More of the West's small streams and wetlands would be protected by the Clean Water Act under an Obama administration proposal announced Wednesday.
The new guidance would replace policies of the President George W. Bush administration and clear up some of the legal murkiness created by two U.S. Supreme Court rulings that threw into question the reach of federal water pollution laws.
The draft, which the administration described as a step toward adopting a formal rule, would broaden federal jurisdiction over small tributaries, seasonal streams and nearby wetlands.
Those protections were narrowed by the high court decisions and subsequent guidances issued by the Bush administration, which effectively dropped regulation of isolated water bodies such as vernal pools and prairie pot holes that are not connected to traditional navigable waters.
The matter has been a contentious one.

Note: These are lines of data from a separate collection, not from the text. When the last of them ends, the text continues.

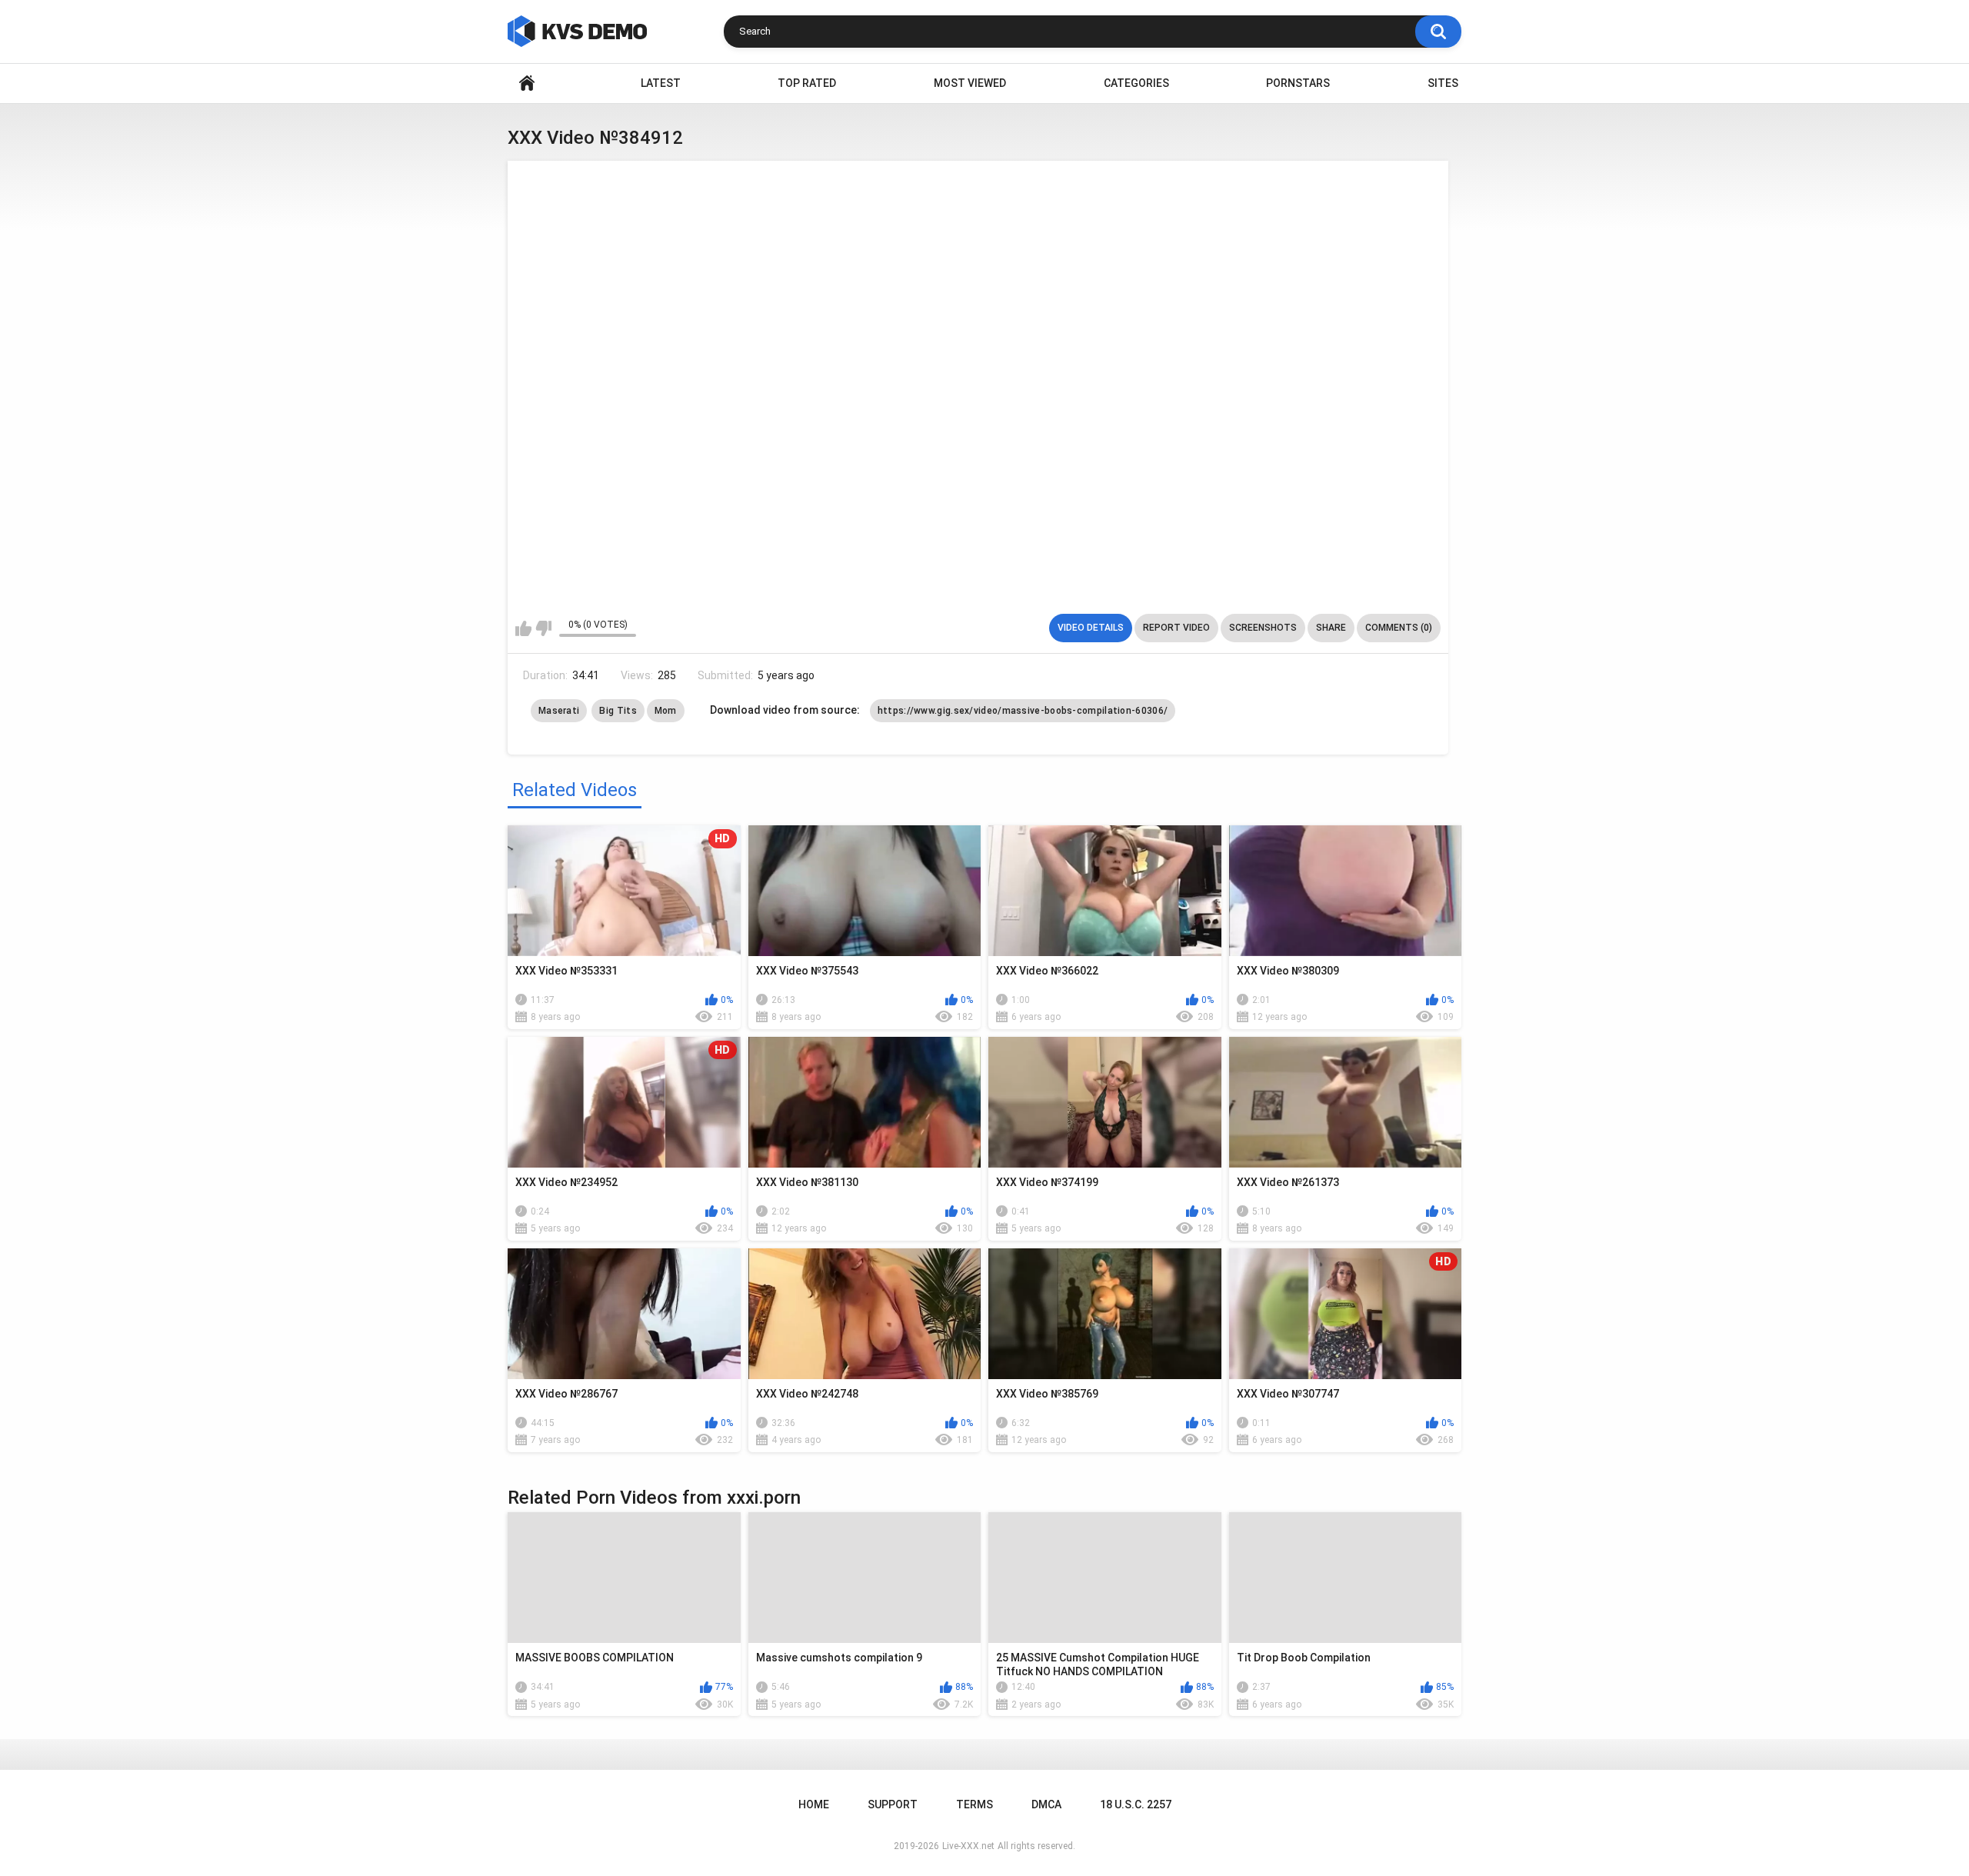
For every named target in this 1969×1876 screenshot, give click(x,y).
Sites (1443, 83)
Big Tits (617, 710)
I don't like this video (543, 628)
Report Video (1176, 627)
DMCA (1046, 1804)
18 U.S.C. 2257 (1135, 1804)
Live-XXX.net (968, 1846)
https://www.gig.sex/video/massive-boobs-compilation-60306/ (1023, 710)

Agricultural and building interests have fought broader oversight, saying it hinders development and interferes with farm activities. Environmental groups have lobbied for coverage, arguing that intermittent or ephemeral waterways make up the majority of stream miles in the arid West.
"Finally you have an administration stepping up to clarify and restore these protections," said Jan Goldman-Carter, an attorney for the National Wildlife Federation.
But she added that the administration's move would not cover everything affected by the court rulings. "This proposal is still protecting very few of those geographically isolated water bodies."
Industry spokesmen complained that the new guidance would add to their regulatory burden: Federal permits are required to discharge pollution into protected waters or fill protected wetlands.
"This clearly increases the federal environmental footprint on the landscape," said Don Parrish, senior director of regulatory relations for the American Farm Bureau. "This is going to have a broad impact on the economy."
In a statement, the Environmental Protection Agency said the guidance "will keep safe the streams and wetlands that affect the quality of the water used for drinking, swimming, fishing, farming, manufacturing, tourism and other activities essential to the American economy and quality of life."